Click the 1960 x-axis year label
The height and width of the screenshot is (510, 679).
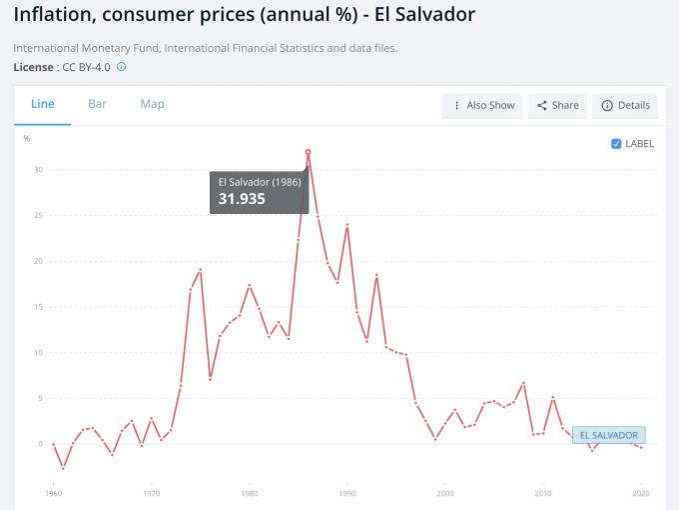[x=53, y=493]
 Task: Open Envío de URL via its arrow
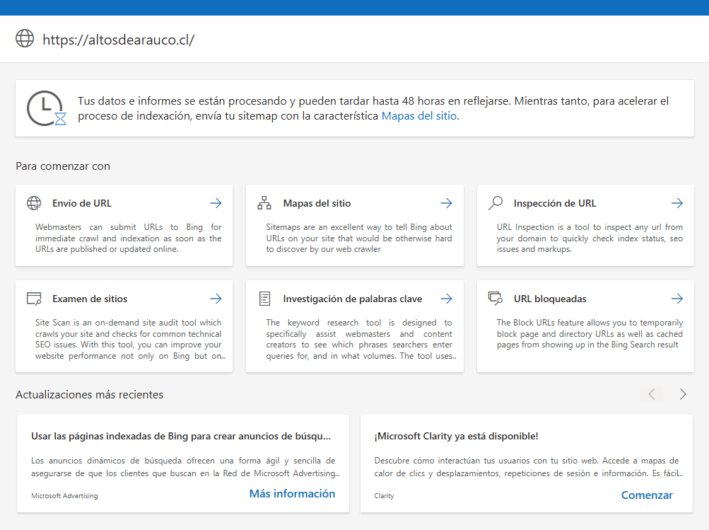tap(216, 204)
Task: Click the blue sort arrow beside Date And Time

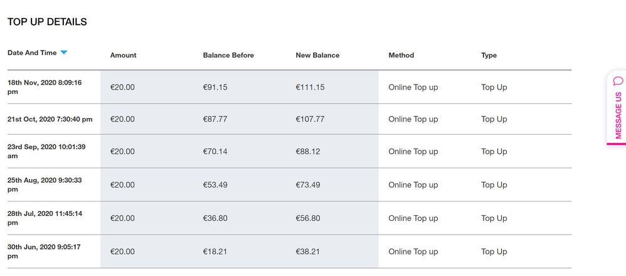Action: click(x=64, y=53)
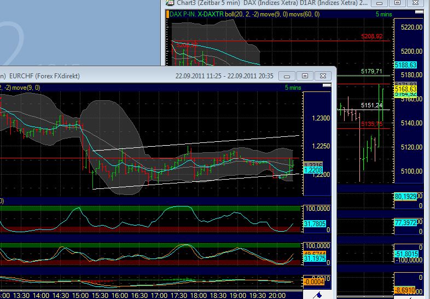The height and width of the screenshot is (299, 430).
Task: Click the 5 mins timeframe label on DAX chart
Action: (384, 14)
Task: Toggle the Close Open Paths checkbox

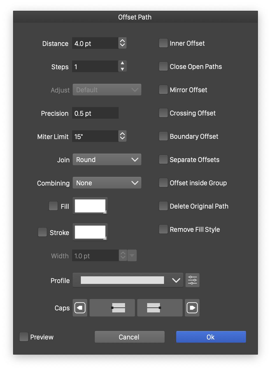Action: pyautogui.click(x=163, y=67)
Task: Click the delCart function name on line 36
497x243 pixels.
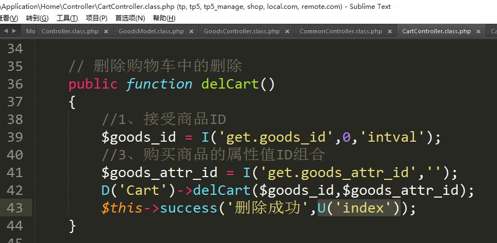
====================
# Aim of the exercise
When you print the entries, keep every line exactly as it is and drop the pictures.

# Exercise answer
Click the 1960 x-axis year label
The height and width of the screenshot is (510, 679).
[x=53, y=493]
 Task: Open Envío de URL via its arrow
tap(216, 204)
Task: Click the blue sort arrow beside Date And Time

Action: click(x=64, y=53)
The height and width of the screenshot is (299, 430).
Task: Click the 5 mins timeframe label on DAX chart
Action: (384, 14)
Task: Toggle the Close Open Paths checkbox

Action: pyautogui.click(x=163, y=67)
Task: Click the delCart function name on line 36
497x243 pixels.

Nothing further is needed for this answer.